TITLE: Binti: The Complete Trilogy
AUTHOR: Nnedi Okorafor
SERIES: #1 Binti; #2 Home; #3 The Night Masquerade
RELEASED: February 5th, 2019; DAW Books
AGE RANGE: Adult
Binti only wants one thing: to further her search for knowledge by attending the prestigious Oomza University, an off-planet school who’s offered her the first invitation ever extended to a person of her people, the Himba. During her journey to Oomza U, however, her ship is attacked by a group called the Meduse. An unexpected friendship forms with one of the jellyfish-like creatures named Okwu, and it opens Binti’s eyes to a whole world of conflict and brewing war that only she has the hope of stopping.
They say that when faced with a fight you cannot win, you can never predict what you will do next. But I’d always known I’d fight until I was killed.
I’ve been meaning to pick up these novellas for ages, so I was really excited to get the opportunity to review the entire trilogy now that it’s been released in a bind-up. This is a series that starts off really strong—enough so that I’d say the first book, Binti, is one of the most enjoyable novellas I’ve ever read, as well as one of my favorite adult sci-fi reads ever.
While the first novella lacks a bit in world-building, it more than makes up for that absence with character development. I loved Binti as a character and really treasured her thirst for knowledge and her bravery despite all of the immense obstacles trying to hold her back from her future. Okwu, on the other hand, I had mixed feelings about at first, but quickly came to treasure as a character despite the rocky nature of their meeting.
There was always so much I didn’t know, but not knowing was part of it all.
The thing about this series is that it can almost be hard to know who you want to root for, because everyone is flawed and history is muddled—which I found incredibly true-to-life for many circumstances, especially considering histories of wars and feds, so I appreciated that there were no “perfect” groups or characters in the equation.
Unfortunately, I’ll admit that the series did become less enjoyable for me as time went on.
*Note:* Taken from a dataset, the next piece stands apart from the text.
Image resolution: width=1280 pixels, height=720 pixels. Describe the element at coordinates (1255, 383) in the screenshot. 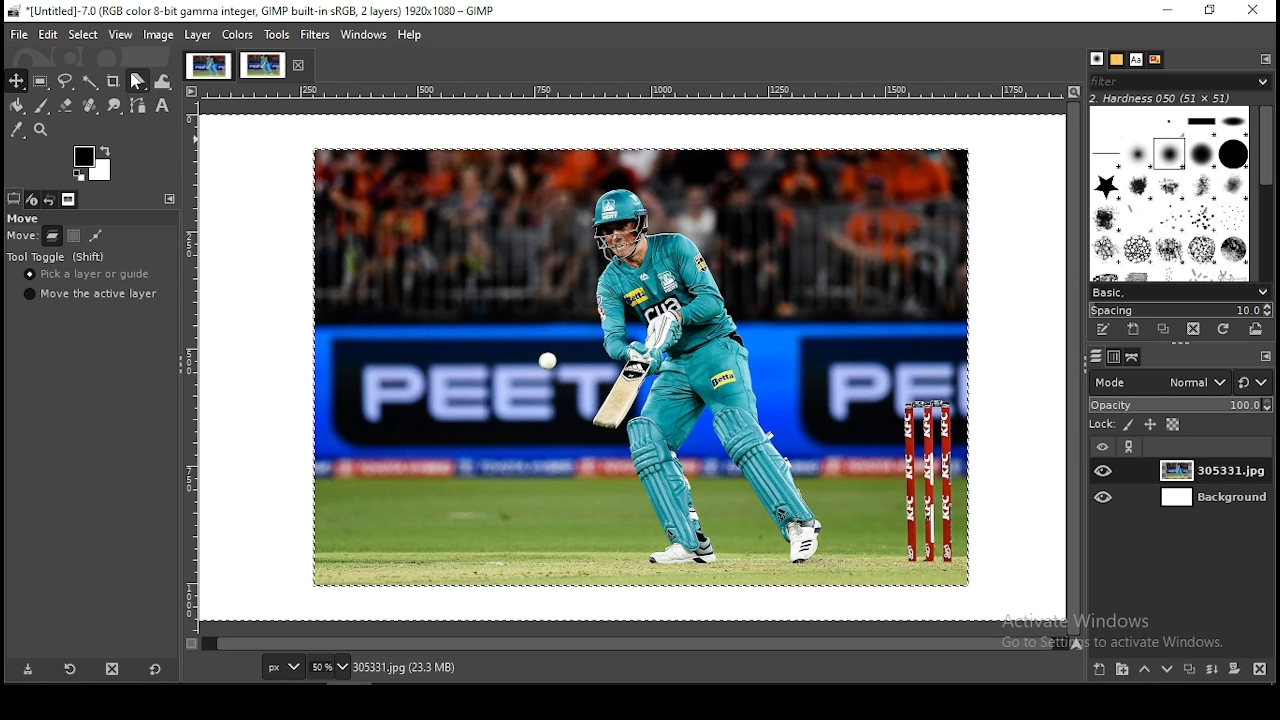

I see `switch between modes` at that location.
The second novella, Home, was still a very fun read, but it became tougher for me to reason with the lack of world-building and the random info dumps; on the other hand, though, The Night Masquerade went too far in the opposite direction and gave me too much information and history with too little action and character development.
Even back then I had changed things, and I didn’t even know it. When I should have reveled in this gift, instead, I’d seen myself as broken. But couldn’t you be broken and still bring change?
Minor complaints aside, I wholeheartedly recommend this series. It’s an incredibly quick trilogy to get through, there’s a gorgeous portrayal of culture and how significant cultural history and rituals can be to people—especially to individuals who have a history of being oppressed, like Binti’s people, the Himba—and, if you’re a fan of audiobooks, I strongly recommend Robin Miles’ delivery of these stories.
Thank you so much to the publisher for providing me with this ARC in exchange for an honest review!